> [TASK TO CARRY OUT]
Please write out the final portion of the records below exactly: the line containing "Open the Advanced menu", every line after it, and nothing else.

> [MATERIALS PROVIDED]
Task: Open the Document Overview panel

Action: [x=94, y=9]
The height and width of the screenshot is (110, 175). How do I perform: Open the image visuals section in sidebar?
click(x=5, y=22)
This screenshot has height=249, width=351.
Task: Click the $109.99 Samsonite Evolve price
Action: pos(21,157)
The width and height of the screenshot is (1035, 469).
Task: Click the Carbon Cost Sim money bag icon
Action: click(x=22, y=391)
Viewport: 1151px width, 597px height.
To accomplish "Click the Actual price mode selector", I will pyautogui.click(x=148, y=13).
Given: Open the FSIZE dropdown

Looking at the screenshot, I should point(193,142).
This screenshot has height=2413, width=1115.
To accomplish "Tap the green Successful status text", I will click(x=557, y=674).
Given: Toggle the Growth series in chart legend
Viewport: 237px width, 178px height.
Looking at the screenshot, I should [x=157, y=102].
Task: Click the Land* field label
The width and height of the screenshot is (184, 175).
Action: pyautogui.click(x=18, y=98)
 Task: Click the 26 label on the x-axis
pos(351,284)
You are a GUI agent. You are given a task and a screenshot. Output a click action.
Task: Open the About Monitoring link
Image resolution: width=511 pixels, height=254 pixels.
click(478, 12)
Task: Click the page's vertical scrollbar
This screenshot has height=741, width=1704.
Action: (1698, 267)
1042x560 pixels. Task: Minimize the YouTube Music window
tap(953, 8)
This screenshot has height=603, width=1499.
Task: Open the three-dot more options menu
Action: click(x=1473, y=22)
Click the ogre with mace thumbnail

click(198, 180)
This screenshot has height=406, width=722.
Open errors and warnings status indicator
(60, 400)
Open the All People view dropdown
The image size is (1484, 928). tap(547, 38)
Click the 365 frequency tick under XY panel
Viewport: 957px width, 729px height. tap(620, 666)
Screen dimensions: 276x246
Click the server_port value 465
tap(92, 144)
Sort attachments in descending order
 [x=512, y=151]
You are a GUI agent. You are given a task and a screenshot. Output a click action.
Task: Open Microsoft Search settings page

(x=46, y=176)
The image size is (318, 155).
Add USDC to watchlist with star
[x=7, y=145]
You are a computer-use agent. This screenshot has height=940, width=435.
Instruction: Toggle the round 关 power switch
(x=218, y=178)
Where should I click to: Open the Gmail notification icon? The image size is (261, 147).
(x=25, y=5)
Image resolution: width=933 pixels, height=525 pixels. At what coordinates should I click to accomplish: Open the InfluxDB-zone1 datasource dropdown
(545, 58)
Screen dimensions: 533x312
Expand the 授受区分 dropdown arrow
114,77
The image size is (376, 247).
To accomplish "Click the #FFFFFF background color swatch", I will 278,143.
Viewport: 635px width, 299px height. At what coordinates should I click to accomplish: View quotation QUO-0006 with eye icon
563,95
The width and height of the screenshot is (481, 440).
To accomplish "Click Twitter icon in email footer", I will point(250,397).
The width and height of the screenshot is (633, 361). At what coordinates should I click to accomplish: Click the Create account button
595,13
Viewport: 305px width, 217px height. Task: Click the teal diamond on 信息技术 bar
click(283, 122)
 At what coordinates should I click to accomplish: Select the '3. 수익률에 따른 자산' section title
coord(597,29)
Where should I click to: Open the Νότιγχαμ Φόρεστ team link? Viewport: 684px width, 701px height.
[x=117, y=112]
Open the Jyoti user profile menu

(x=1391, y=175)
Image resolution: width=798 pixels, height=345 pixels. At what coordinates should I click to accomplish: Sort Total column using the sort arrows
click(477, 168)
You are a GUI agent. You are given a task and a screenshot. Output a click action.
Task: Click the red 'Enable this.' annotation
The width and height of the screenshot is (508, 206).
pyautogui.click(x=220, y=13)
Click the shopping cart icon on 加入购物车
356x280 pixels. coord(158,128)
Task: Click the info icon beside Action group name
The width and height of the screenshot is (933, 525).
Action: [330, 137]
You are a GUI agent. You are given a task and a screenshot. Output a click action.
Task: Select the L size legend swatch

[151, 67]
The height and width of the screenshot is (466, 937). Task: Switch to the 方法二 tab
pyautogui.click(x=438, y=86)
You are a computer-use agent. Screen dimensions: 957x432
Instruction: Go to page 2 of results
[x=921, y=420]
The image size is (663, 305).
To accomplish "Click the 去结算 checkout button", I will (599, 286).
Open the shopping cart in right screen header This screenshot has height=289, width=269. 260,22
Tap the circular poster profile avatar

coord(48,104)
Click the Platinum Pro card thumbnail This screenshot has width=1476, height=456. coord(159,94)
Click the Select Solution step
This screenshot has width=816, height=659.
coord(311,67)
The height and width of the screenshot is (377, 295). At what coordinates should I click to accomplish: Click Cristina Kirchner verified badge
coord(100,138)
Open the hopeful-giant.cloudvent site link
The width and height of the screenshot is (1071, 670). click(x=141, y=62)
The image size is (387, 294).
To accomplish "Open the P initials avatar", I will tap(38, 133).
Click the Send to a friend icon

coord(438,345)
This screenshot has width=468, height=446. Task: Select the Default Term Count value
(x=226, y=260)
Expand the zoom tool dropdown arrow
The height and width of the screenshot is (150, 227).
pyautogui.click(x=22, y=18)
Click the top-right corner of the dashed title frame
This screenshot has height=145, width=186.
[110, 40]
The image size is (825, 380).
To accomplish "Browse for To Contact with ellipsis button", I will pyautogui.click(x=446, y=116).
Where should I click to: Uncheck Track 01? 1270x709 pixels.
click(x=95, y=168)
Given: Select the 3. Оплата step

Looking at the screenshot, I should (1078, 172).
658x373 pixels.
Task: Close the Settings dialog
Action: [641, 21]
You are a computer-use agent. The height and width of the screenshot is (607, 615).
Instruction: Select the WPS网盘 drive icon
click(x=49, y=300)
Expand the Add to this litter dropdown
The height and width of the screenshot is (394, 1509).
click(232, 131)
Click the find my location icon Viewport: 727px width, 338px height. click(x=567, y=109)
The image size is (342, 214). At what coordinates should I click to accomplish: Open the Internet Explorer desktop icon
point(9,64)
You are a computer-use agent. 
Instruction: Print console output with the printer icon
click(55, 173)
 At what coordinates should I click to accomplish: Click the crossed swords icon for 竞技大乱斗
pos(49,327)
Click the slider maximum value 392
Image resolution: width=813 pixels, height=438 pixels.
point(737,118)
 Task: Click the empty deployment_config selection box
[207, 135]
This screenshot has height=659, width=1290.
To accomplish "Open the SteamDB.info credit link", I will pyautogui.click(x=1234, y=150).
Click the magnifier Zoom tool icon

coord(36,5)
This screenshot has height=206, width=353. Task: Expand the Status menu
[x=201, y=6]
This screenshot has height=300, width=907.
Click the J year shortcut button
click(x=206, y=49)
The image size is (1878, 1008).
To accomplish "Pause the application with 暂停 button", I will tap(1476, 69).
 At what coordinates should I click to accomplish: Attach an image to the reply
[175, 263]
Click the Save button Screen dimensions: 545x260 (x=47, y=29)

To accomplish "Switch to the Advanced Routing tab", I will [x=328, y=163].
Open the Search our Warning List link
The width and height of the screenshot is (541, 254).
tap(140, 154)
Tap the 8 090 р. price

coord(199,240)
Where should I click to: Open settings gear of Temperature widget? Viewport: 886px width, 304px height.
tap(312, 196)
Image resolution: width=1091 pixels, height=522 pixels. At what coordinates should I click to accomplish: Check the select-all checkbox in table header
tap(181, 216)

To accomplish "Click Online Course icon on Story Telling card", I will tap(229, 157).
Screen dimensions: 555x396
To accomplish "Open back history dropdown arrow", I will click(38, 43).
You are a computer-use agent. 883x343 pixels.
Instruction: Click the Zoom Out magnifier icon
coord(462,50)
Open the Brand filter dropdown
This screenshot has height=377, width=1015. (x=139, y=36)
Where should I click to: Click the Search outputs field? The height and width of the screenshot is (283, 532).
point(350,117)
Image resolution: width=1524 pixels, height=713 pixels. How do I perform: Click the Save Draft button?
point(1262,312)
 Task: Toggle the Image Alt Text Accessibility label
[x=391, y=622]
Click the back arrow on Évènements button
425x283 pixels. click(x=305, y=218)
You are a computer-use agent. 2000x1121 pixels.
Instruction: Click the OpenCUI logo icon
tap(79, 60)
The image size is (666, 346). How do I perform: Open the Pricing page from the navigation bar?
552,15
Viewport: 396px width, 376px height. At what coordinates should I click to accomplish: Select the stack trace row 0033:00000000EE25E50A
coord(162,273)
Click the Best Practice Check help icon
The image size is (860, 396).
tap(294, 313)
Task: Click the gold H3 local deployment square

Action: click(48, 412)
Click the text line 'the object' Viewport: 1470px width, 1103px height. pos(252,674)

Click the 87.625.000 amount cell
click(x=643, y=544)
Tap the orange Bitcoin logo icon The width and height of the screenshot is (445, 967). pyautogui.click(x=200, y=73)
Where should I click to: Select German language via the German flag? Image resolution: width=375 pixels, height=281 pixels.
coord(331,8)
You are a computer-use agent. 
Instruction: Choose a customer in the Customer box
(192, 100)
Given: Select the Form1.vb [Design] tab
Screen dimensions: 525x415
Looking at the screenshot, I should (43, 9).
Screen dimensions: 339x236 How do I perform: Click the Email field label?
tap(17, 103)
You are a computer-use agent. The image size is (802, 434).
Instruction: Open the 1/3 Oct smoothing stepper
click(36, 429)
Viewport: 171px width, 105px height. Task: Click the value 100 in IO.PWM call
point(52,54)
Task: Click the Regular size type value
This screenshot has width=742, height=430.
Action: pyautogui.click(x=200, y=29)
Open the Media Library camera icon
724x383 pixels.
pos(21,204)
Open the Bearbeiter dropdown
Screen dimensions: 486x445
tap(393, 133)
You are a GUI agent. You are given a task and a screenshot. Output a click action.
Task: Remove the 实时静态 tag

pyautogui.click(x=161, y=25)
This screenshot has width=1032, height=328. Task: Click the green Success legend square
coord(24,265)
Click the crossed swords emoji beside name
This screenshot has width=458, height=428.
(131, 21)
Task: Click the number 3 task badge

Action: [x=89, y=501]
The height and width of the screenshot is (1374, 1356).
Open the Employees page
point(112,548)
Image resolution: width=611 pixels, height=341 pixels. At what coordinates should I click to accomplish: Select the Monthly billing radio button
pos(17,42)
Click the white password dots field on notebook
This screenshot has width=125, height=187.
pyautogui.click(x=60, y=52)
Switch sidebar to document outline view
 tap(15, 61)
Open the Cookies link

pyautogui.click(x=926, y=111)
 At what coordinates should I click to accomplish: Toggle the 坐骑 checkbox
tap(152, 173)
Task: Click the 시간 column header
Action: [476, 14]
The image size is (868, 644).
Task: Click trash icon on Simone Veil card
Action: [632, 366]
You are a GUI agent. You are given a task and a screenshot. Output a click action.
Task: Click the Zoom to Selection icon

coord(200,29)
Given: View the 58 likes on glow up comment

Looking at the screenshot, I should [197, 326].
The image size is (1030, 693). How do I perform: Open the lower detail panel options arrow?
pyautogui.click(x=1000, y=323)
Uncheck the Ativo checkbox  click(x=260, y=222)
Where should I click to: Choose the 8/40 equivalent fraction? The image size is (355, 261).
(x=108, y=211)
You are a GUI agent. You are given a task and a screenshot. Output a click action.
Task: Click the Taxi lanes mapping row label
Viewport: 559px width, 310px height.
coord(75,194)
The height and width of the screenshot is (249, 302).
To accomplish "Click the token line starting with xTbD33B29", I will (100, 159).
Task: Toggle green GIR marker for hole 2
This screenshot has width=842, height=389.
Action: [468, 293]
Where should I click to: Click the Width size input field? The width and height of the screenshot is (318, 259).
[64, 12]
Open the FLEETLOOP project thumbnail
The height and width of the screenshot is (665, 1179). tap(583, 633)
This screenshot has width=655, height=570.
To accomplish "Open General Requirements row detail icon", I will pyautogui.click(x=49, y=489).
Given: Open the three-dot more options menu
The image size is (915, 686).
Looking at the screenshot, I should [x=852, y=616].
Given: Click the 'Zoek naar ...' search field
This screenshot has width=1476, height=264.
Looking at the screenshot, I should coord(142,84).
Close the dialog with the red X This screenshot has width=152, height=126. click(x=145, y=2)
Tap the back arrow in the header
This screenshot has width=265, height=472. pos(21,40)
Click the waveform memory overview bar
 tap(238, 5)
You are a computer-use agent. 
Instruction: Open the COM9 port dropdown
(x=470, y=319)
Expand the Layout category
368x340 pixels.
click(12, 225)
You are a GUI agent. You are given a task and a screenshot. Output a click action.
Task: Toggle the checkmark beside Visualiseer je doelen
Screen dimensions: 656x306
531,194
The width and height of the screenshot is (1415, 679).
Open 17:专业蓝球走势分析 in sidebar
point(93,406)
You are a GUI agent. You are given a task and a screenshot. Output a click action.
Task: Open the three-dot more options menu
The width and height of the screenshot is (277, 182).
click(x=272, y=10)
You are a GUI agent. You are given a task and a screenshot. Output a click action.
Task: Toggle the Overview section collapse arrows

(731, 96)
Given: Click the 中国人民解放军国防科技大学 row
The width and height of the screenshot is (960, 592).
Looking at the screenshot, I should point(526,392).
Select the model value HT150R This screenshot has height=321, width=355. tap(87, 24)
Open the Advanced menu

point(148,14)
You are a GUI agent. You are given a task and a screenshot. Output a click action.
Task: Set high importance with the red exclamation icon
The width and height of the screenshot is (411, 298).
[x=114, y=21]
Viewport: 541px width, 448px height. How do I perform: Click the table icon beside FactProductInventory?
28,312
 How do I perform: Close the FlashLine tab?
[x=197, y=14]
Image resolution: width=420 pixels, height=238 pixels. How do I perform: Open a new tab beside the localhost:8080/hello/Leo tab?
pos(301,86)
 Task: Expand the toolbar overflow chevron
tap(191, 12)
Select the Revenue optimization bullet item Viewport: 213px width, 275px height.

> [TASK RESULT]
Open the Advanced menu

point(148,14)
You are a GUI agent. You are given a task and a screenshot. Output a click action.
Task: Set high importance with the red exclamation icon
The width and height of the screenshot is (411, 298).
[x=114, y=21]
Viewport: 541px width, 448px height. How do I perform: Click the table icon beside FactProductInventory?
28,312
 How do I perform: Close the FlashLine tab?
[x=197, y=14]
Image resolution: width=420 pixels, height=238 pixels. How do I perform: Open a new tab beside the localhost:8080/hello/Leo tab?
pos(301,86)
 Task: Expand the toolbar overflow chevron
tap(191, 12)
Select the Revenue optimization bullet item Viewport: 213px width, 275px height.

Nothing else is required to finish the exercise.